Bellevue the town is not exactly Twin Peaks, but it's not your average Canadian town, either. Thus, events have an unsettling tone and unfold in a style that has elements of surrealism, the supernatural and, occasionally, absurdity. CBC could have advertised its particular acute style more scrupulously.

At its centre is detective Annie Ryder (Anna Paquin), a cop whom we meet when she's a drunken, drugged-out mess. But for a reason. Then, as we get to know her, we discover she is in fact a truly messed-up figure struggling daily to cope.

Often, she does it with aplomb. Annie's dad was a cop working in a missing-person case in the town years ago and later committed suicide. As a child, she was taunted and taken to the edge of despair by a mysterious unknown figure who left notes and riddles for her to solve, while claiming to be her dad reaching out to her. Now, that figure seems to have returned.

And the return coincides with another missing-person case – a transgender teenage boy who is also the star of the local hockey team. A kid who seemed headed for the NHL who had declared he was gay and began wearing makeup and dressing as a woman.

It takes a while before the muddle of complex colliding atmospheric turns begins to take shape into a strong plotline. (It's Episode 2 before the series settles down.) Religion plays a role and there's a suggestion that the missing teen might have tried some sort of conversion therapy. Or been forced into it. At that point, the drama pokes around in the weird subculture of teenagers in a confined, remote small town. And, all the while, Annie is being tormented by this sinister figure from her past.
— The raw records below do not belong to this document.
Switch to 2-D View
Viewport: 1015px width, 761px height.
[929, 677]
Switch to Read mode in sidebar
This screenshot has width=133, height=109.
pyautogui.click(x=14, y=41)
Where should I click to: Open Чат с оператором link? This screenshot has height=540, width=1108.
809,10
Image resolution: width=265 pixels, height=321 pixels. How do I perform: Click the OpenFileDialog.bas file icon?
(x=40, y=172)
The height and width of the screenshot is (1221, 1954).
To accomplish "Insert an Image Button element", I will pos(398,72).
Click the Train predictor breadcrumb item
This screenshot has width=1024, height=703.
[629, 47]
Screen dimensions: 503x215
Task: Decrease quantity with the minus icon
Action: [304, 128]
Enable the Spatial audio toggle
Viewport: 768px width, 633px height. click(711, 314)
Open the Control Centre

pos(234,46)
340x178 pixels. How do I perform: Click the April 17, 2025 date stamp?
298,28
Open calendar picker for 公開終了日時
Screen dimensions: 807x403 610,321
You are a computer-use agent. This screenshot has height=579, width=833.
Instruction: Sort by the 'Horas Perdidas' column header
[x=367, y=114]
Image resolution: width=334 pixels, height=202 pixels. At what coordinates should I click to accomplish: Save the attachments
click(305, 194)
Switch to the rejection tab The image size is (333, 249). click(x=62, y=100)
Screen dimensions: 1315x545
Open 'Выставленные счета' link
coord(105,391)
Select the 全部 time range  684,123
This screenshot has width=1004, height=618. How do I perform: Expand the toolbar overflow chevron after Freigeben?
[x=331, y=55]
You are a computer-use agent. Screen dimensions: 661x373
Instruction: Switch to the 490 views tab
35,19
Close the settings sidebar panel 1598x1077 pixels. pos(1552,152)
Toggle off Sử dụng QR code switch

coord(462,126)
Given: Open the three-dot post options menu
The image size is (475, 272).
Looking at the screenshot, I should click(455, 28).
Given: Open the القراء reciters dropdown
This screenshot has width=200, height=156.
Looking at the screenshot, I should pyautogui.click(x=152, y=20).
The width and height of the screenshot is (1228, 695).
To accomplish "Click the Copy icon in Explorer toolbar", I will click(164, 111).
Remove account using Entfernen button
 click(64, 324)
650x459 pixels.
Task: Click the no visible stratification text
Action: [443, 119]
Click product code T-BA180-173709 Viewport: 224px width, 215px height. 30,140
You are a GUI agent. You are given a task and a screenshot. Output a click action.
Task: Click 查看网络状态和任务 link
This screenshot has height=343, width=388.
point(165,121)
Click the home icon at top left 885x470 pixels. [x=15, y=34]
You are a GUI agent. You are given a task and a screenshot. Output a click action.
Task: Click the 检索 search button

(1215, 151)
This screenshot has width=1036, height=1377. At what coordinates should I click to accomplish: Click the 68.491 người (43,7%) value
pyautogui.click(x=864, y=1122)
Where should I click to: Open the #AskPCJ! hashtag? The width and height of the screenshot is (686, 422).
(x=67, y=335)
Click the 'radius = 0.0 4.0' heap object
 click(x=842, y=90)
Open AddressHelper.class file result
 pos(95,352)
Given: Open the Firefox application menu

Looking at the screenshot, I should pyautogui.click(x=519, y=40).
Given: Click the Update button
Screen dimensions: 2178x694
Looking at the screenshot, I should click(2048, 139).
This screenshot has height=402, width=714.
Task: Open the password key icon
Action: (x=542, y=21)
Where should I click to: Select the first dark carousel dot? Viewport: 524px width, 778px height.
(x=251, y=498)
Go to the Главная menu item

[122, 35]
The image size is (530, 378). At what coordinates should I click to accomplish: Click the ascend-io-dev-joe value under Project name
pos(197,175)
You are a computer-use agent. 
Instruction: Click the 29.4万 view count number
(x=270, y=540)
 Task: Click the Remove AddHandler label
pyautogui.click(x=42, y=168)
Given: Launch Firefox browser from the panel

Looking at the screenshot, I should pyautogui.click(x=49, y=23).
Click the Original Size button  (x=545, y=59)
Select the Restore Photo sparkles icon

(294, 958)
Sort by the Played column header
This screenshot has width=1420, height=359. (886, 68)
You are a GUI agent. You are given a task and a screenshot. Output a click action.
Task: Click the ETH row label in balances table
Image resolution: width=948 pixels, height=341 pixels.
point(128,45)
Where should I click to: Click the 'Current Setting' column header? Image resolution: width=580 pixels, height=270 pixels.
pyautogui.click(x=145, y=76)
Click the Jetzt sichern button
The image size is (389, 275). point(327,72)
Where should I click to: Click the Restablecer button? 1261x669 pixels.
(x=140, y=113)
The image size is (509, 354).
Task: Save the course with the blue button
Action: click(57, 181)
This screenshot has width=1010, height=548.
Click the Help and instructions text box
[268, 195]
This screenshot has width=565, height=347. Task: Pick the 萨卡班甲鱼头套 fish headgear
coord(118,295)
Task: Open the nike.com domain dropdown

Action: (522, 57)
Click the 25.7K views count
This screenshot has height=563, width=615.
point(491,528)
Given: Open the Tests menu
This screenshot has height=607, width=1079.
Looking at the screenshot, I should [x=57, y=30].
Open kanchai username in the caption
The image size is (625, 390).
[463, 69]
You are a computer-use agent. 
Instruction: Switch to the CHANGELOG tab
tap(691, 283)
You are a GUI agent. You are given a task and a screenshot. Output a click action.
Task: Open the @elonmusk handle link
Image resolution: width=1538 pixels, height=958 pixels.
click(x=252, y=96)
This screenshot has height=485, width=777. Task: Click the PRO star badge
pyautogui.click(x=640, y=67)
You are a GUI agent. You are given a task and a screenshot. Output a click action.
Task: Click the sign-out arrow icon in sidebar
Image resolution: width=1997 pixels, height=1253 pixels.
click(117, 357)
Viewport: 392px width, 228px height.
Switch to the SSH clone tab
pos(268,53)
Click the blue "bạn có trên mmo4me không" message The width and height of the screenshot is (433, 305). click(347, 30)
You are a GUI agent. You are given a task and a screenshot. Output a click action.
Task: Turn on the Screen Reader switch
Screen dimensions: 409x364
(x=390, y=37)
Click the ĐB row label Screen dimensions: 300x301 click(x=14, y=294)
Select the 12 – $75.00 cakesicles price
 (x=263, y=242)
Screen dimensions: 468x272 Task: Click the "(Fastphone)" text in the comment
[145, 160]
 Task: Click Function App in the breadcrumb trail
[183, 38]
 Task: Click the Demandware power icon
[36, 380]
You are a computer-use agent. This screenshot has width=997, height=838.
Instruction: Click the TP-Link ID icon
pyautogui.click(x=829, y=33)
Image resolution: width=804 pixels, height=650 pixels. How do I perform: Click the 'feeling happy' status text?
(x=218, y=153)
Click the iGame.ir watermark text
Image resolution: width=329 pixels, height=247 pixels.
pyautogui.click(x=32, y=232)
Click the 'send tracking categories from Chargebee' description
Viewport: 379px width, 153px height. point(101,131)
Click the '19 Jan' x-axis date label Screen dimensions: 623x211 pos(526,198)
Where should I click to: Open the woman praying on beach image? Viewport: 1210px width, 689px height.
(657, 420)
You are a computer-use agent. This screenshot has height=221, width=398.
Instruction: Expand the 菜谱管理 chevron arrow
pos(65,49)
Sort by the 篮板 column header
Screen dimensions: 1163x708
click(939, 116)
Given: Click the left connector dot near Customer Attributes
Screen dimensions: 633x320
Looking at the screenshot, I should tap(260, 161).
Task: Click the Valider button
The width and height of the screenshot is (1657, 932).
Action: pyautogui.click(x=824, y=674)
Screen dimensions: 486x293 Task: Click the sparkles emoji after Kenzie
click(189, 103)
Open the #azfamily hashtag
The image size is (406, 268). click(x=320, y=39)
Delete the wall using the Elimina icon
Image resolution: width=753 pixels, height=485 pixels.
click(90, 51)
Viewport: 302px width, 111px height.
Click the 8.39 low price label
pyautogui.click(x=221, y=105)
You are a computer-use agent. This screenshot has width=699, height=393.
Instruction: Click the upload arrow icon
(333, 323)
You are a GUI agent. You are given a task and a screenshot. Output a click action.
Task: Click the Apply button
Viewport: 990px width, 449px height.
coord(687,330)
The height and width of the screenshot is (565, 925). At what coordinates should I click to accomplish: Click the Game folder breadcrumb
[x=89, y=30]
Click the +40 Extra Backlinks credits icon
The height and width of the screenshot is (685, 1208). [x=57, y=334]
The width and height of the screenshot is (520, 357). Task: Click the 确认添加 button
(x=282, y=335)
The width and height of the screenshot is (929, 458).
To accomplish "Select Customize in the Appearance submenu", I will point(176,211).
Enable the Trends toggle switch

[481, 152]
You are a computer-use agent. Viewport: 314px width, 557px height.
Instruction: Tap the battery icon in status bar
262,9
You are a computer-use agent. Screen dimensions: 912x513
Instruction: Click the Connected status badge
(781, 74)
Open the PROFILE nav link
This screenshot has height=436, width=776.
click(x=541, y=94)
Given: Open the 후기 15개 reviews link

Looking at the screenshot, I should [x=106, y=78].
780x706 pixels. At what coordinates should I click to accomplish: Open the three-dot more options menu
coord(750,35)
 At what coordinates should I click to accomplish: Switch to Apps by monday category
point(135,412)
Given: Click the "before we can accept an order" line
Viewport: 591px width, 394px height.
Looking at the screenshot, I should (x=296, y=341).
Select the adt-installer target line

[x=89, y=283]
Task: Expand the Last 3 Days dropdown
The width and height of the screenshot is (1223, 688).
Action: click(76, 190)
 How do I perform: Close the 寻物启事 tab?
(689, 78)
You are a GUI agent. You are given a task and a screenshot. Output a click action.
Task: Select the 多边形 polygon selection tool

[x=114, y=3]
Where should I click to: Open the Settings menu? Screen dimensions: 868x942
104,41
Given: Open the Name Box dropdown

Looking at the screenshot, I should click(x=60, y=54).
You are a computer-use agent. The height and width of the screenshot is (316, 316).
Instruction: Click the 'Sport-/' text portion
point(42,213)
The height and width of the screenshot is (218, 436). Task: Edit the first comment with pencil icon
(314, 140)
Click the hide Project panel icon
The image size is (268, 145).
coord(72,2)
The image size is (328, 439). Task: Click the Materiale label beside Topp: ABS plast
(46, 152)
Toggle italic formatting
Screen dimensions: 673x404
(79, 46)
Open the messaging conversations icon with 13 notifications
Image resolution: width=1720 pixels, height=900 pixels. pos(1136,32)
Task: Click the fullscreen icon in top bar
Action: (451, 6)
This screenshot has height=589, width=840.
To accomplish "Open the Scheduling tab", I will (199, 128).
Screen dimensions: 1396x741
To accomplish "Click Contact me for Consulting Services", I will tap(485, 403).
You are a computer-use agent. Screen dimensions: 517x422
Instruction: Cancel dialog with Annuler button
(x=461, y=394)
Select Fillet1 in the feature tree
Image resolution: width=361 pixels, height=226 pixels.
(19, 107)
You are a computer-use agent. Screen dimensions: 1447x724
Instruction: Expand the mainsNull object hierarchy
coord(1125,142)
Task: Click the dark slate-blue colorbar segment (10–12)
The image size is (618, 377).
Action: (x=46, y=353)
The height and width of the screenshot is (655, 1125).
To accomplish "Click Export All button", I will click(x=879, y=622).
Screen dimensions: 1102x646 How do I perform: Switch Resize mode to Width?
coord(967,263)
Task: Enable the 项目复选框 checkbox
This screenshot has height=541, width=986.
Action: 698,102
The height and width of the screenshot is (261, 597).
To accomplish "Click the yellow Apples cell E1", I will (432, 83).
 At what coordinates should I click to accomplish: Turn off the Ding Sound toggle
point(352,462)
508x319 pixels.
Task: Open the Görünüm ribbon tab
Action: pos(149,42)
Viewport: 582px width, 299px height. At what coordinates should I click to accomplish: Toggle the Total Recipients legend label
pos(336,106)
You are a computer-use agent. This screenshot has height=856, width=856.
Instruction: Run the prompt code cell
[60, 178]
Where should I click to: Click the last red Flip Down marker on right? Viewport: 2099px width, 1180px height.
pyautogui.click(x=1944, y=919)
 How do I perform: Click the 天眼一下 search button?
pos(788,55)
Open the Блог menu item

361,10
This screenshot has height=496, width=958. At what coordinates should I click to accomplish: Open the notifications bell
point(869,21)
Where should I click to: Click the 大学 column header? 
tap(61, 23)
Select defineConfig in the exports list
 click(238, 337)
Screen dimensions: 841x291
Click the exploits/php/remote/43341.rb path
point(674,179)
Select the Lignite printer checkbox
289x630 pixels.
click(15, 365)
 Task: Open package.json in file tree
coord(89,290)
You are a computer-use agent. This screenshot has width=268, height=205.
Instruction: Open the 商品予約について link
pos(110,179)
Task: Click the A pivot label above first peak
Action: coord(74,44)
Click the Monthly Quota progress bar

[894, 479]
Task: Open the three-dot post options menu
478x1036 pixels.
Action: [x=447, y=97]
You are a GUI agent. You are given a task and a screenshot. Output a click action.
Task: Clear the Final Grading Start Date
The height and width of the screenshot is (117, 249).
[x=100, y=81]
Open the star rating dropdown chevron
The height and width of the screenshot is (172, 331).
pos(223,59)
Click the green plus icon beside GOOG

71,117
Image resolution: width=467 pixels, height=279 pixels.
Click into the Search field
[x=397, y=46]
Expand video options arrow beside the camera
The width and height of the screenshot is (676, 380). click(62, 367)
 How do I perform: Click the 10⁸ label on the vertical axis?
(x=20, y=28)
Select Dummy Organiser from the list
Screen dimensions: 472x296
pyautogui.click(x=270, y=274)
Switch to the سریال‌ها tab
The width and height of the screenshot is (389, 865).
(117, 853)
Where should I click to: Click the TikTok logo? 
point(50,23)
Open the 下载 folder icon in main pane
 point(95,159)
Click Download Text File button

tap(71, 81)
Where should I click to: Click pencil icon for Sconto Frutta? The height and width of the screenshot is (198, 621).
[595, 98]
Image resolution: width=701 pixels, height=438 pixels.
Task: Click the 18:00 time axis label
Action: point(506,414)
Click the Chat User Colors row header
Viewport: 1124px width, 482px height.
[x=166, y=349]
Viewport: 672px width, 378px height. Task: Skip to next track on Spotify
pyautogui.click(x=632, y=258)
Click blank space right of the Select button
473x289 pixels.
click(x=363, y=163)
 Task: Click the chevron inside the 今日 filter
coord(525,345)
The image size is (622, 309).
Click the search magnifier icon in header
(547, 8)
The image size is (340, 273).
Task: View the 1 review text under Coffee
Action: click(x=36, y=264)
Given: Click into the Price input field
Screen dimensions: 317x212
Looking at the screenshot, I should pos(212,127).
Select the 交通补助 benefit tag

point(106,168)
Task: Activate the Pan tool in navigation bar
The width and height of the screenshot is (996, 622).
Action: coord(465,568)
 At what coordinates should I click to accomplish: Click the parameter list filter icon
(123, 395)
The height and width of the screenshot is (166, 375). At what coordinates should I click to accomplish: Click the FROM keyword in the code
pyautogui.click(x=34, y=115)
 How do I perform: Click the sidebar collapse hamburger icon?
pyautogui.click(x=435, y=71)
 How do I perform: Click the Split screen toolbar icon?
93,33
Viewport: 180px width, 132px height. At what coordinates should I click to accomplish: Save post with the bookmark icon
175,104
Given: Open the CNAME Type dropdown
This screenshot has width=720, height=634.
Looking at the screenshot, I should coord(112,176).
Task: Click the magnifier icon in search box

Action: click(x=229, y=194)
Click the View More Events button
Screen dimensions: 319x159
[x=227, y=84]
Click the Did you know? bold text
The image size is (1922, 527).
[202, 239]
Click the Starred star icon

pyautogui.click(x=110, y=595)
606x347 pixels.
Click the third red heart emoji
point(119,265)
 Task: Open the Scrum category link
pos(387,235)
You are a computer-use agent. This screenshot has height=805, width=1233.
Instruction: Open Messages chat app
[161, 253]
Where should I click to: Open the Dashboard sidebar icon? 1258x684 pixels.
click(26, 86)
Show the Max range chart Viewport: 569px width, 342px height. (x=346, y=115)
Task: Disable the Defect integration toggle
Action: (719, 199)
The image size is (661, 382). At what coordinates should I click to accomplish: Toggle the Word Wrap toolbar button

"Evil looks like you and me," a character says at one point. True enough, in any drama, but there is a hallucinatory quality to Bellevue that defies description. At times, everybody seems high on drugs or booze and, throw in religion and sex, you have a staggeringly heady concoction.

Bellevue, especially in its opening episode, can seem to teeter on the brink of overindulgence in balefully ominous visuals, but it holds back. On the evidence of the first two episodes only, it pulls back from its obsession with anxiety, loneliness, despair – both in Annie and the missing teenage hockey star – to focus on the whodunit mystery.

It can seem a grim place, this Bellevue, a town littered with the wreckage of lives unlived and the mess of constant disappointment. It's unconventional, in the context of Canadian drama, a dark fantasia that's a daisy chain of disturbing allusions and it's made with great visual imagination.

Paquin is gloriously good as the pragmatic but messed-up Annie, a woman determined to rise above the misery in her life no matter how haunted she feels at times. She plays Annie with a fierce purpose that sometimes keeps the overheated engine of the convoluted drama on track.

Created by Jane Maggs and Adrienne Mitchell, Bellevue is a very welcome addition to CBC's content slate. It's original, ambitious and it stands apart. Sure, it seems to fall short of being exceptionally great – portions of the first two episodes are too overcooked for that – but it has an energy and, yes, it gets gripping as a mystery.